もう一つは、旧広瀬邸から歩いて数分の場所にある広瀬歴史記念館です。この広瀬歴史記念館では、広瀬宰平の軌跡や住友家と日本の近代化についての資料が多数展示してあり、別子銅山から住友総理人にまで出頭した広瀬宰平の活躍がわかります。

新居浜 観光 おすすめコース スポット

記念館も楽しめます。

新居浜市広瀬歴史記念館の利用案内

  • 時間:9時30分から17時30分(受付時間は17時00分まで)
  • 料金:一般520円、中学生以下無料
  • 休館日: 月曜日、国民の祝日の翌日(日曜日を除く)、12月29日から1月3日まで

※展示替え等による臨時休館の場合があります。

広瀬歴史記念館についてはこちらの記事もどうぞ

愛媛県総合科学博物館:世界最大級のプラネタリウム

新居浜市には、歴史観光スポット以外にも、さまざまな観光スポットがあります。そのうちの代表的な存在が愛媛県総合科学博物館です。有名建築家であった黒川紀章氏設計による建物で、自然館、科学技術館、産業館の3つから構成されています。この愛媛県総合科学技術館の最大のみどころは、世界最大級のプラネタリウムがある点です。厳密に言うと、名古屋市科学館に大きさで抜かれてしまったため世界第2位。その大きさは直径30メートルにも及ぶ規模を誇っており、雄大なプラネタリウムを体験することができます。

新居浜 観光 おすすめコース スポット

世界第2位のプラネタリウムが楽しめます。出展:Wikipedia

愛媛県総合科学博物館の利用案内

  • 時間:9時から17時30分
  • 閉館日:月曜(ただし第一月曜は開館し翌日休館)、年末年始、その他臨時休館日などあり
  • 入場料:常設展示室、高校生以上500円、小中学生無料
  • プラネタリウム:高校生以上500円、小中学生250円

新居大島:村上水軍発祥の地

新居浜市は別子銅山などの山あいから、瀬戸内海に面した海の土地という面も持っています。特に瀬戸内海は戦国時代まで水軍の根拠地として知られており、伊予の国も河野水軍などが有名です。この新居浜市では、そんな瀬戸内海の水軍の代表とも言える村上水軍発祥の地が存在するのです。それが新居大島と言われるフェリーで渡れる島なのです。新居大島は村上水軍の祖ともされる村上義弘の生誕地とされ、当時築城された大島城の城跡が残されているのです。村上水軍は瀬戸内海の島々、能島、来島、因島といった島々を根城に、戦国時代には瀬戸内海から九州まで覇を唱え強大な勢力を誇ったのです。そんな村上水軍の発祥の地が新居浜に残されているのです。

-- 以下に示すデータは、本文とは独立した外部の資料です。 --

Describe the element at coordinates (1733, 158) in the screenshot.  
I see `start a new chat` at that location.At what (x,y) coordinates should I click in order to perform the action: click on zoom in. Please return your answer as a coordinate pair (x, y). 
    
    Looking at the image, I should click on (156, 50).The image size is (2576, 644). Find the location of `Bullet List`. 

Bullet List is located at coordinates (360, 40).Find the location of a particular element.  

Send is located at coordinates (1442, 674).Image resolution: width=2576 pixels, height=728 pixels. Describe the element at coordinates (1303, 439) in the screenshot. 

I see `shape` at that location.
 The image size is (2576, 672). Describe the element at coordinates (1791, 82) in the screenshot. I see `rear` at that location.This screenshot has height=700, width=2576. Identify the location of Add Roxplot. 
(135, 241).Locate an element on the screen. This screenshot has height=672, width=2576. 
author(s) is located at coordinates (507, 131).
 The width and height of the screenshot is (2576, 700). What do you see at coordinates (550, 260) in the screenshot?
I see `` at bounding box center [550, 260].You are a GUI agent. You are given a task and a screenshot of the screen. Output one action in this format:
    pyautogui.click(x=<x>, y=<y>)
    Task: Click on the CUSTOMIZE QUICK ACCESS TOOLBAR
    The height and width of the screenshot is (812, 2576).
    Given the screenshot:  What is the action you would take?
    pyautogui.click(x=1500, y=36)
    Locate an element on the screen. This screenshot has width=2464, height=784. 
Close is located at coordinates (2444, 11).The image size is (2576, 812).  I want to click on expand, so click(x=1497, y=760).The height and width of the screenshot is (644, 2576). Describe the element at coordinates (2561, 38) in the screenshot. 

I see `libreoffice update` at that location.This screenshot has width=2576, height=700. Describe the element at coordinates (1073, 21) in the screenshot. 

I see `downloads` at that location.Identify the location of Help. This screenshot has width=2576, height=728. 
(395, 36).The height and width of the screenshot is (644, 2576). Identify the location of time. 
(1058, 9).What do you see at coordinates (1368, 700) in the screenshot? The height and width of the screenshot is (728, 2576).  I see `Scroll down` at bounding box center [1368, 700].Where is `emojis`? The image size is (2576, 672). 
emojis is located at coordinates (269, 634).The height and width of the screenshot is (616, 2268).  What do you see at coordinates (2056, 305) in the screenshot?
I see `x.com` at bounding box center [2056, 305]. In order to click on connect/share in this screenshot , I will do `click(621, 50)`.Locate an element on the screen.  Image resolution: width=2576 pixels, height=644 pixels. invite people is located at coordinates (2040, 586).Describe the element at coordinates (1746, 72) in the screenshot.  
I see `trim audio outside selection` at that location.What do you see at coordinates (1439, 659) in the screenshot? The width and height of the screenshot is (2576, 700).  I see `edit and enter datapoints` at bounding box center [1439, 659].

マリンパーク新居浜:キャンプや遊泳、海のレジャーが楽しめる

新居浜の海際の観光スポットとしてもうひとつ、マリンパーク新居浜が挙げられます。マリンパーク新居浜は海のレジャーが大集結した一大スポットでその規模は四国最大級と言われるほど。遊泳できるビーチから、キャンプ場、シーフードレストラン、多目的グランドなどあらゆる施設が揃う場所です。

まとめ 産業観光と海の楽しみ

新居浜の観光は別子銅山と住友家に代表される産業遺跡の町としての顔と、水軍発祥の地やビーチ沿いの観光スポットとしての顔を持つ都市です。特に東洋のマチュピチュと言われる別子銅山の東平ゾーンは一見の価値ありのスポットと言えるでしょう。是非新居浜を訪れ、日本の近代化を支えた銅山経営の歴史と文化を堪能してみてはいかがでしょうか。